### WHAT YOU WILL DO
Whenever a line of the listing contains the string "below", return that line.

········

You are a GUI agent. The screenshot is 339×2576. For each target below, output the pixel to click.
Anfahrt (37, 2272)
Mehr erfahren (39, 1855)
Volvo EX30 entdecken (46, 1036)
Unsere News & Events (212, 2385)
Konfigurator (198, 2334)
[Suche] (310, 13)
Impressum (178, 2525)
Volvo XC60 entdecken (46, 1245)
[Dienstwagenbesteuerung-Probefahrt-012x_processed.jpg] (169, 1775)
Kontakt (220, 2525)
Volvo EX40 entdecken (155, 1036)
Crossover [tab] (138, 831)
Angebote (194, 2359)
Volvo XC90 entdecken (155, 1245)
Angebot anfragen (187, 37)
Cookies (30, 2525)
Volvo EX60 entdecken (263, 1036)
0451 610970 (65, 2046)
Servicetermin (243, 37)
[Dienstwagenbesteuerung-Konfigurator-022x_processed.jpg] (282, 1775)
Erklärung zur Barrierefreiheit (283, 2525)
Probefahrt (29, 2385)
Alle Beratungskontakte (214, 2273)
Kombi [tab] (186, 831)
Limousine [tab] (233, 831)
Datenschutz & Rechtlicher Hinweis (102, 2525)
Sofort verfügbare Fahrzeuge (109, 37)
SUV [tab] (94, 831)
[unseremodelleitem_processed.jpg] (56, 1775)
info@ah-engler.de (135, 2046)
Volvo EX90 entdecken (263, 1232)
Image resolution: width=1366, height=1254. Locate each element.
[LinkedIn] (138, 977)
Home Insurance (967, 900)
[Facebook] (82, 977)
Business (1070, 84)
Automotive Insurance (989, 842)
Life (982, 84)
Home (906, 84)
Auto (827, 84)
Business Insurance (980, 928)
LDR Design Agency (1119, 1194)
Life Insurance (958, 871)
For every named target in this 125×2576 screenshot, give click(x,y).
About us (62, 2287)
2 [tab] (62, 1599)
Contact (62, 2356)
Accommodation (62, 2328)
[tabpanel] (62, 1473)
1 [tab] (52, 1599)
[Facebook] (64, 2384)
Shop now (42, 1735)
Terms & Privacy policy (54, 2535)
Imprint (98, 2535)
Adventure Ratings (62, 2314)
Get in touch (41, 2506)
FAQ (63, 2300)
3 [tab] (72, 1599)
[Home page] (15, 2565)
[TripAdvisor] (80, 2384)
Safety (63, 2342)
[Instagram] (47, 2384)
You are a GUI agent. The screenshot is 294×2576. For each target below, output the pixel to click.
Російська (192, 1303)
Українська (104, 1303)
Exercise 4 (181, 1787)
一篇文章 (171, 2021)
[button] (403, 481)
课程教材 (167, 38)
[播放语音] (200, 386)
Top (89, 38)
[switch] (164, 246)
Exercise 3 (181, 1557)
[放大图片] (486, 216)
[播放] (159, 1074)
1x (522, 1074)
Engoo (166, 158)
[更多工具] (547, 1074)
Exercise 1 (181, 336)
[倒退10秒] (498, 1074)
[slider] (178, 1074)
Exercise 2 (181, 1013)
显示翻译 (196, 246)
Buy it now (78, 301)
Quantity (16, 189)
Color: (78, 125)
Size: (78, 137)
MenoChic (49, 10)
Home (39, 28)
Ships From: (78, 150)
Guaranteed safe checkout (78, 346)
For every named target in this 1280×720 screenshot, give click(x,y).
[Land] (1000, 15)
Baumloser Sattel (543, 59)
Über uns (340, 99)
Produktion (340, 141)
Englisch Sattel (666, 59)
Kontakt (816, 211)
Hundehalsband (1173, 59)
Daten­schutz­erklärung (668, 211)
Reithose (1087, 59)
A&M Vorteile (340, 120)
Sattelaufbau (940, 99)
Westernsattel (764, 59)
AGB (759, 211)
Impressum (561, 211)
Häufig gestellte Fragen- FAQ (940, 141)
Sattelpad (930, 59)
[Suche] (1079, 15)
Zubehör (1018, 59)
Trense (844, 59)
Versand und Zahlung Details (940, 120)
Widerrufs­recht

········

### WRITTEN ANSWER
You are a GUI agent. The screenshot is 339×2576. For each target below, output the pixel to click.
You are a GUI agent. The screenshot is 294×2576. For each target below, output the pixel to click.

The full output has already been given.